We aim to design and employ novel deep learning methods for adaptive DBS. The premise of deep learning (DL) is that it learns the best features to efficiently represent rich signals and use their
combination to predict the desired properties. In recent years, DL-based representations for computer vision, and speech recognition proved superior to manually tuned features constructed by experts. We
hypothesize that neurophysiological data from the basal ganglia are no different, and that learned representations will outperform existing hand-tuned features constructed by clinicians. However, applying state-of-the-art DL is challenging, as the algorithms require large amounts of data. We propose to tackle this using two directions. First, we will use a multiple-task paradigm, in which we learn many different individual problems, with different parameters, but with a shared structure.

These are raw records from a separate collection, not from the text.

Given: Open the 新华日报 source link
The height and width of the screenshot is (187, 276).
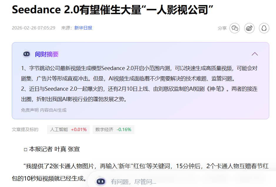Looking at the screenshot, I should (83, 28).
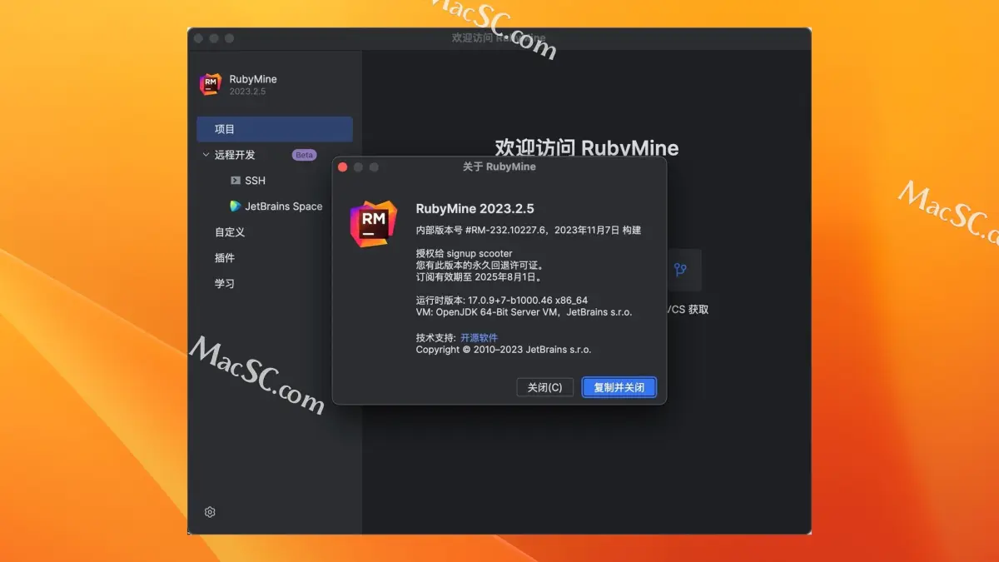
Task: Select the JetBrains Space entry
Action: pos(283,206)
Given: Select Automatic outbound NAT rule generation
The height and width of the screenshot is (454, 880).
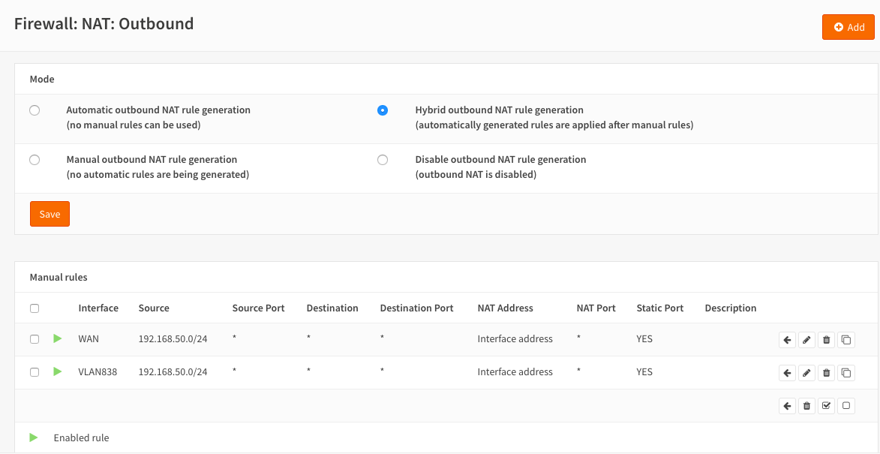Looking at the screenshot, I should 35,110.
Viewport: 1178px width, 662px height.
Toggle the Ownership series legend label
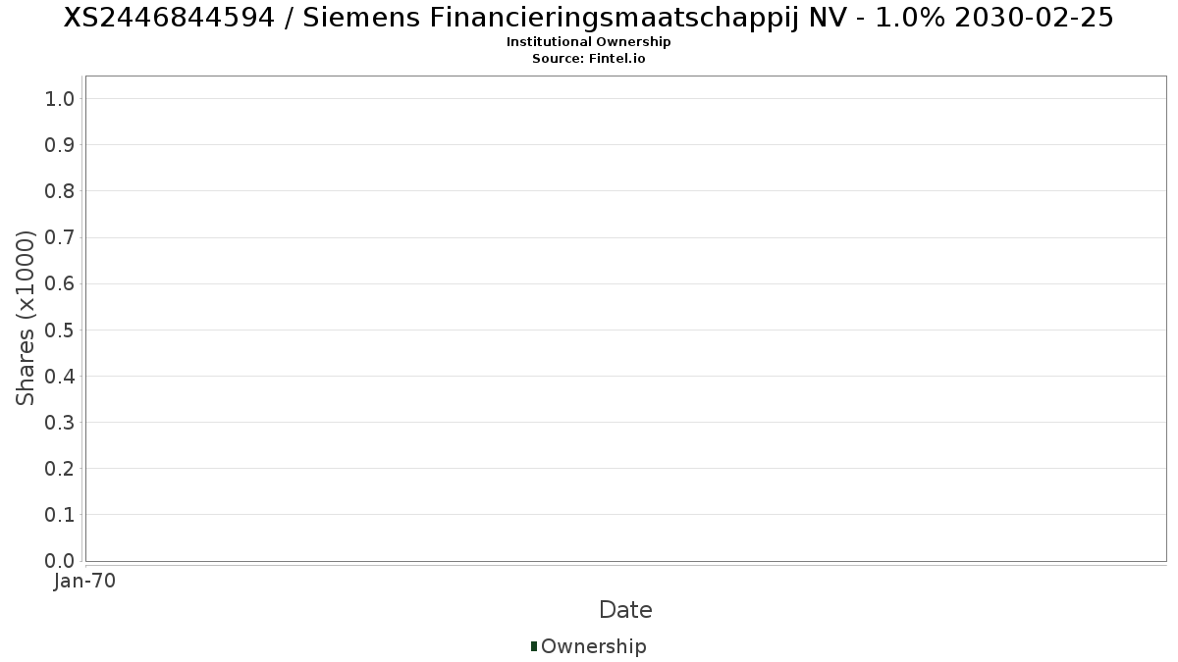(x=593, y=646)
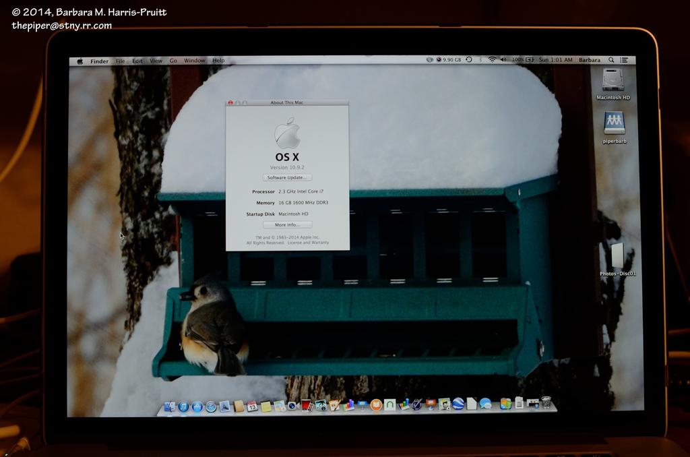This screenshot has height=457, width=690.
Task: Open Macintosh HD desktop drive
Action: 613,80
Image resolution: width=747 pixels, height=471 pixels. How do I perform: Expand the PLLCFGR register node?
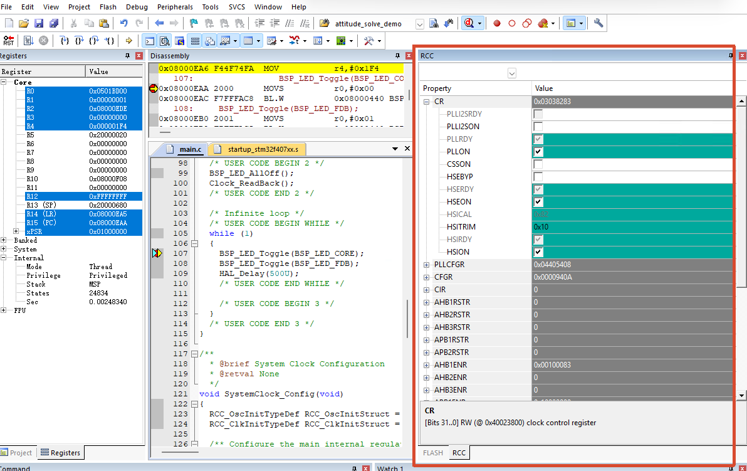(x=426, y=265)
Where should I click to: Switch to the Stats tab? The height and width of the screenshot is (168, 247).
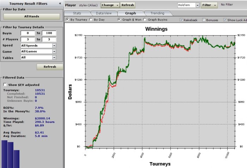pyautogui.click(x=77, y=13)
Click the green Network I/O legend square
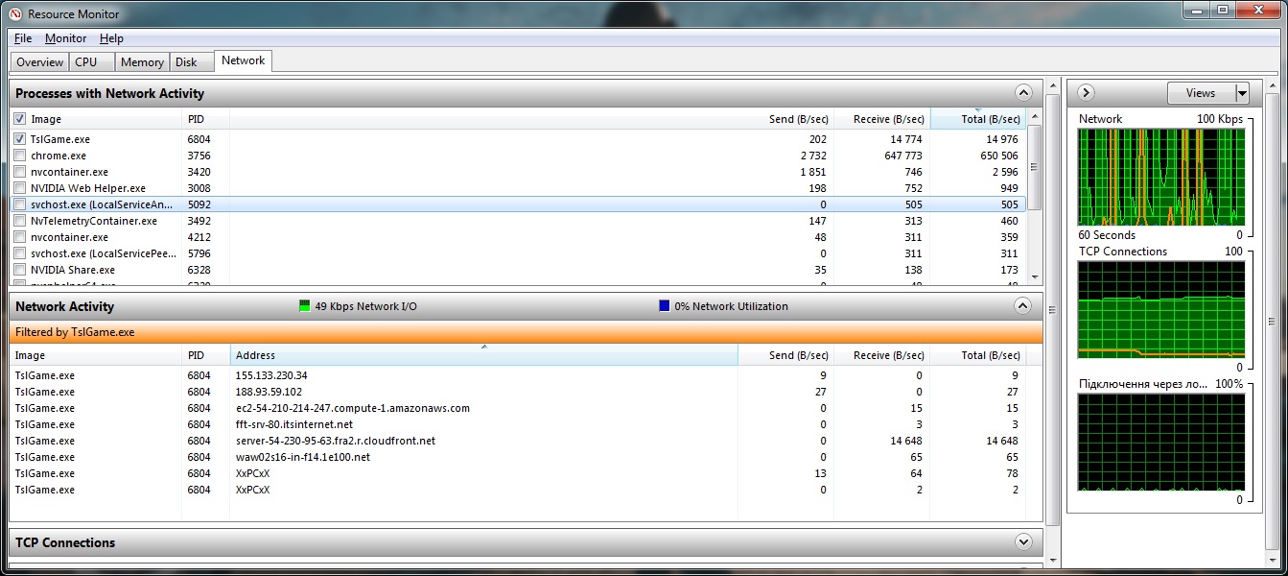Viewport: 1288px width, 576px height. (305, 306)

Second, we will apply unsupervised deep learning methods for learning embeddings of neurophysiological signals which can potentially outperform manually tuned features. We will collect a large within-patient dataset from adults diagnosed with PD and OCD.
We will test our algorithm’s clinical utility in patients by employing a personalized closed-loop DBS – An adaptive DBS system which stimulates the brain only when the aberrant neurophysiological 
features are present. Each patient will complete neurophysiological recordings during a battery of behavioral assays probing key symptoms, and cognitive- and emotional-processes. The DL algorithm
will use individual’s data to identify neurophysiological features associated with symptoms, as well as those associated with adverse side effects. We will then configure the DBS device to initiate
stimulation, only when the aberrant features are present, and alter stimulation if side effects features are detected. Based on our preliminary data we hypothesize that each patient has a unique set of
neurophysiological biomarkers, which we can extract with DL algorithms and modify using personalized DL-DBS. DL algorithms will maximize DBS efficacy while reducing side effects, patients'
inconvenience, and clinicians’ time. DL-DBS would advance treatments of brain disorders and provide future accessibility of DBS to brain disorders that currently cannot be treated by DBS.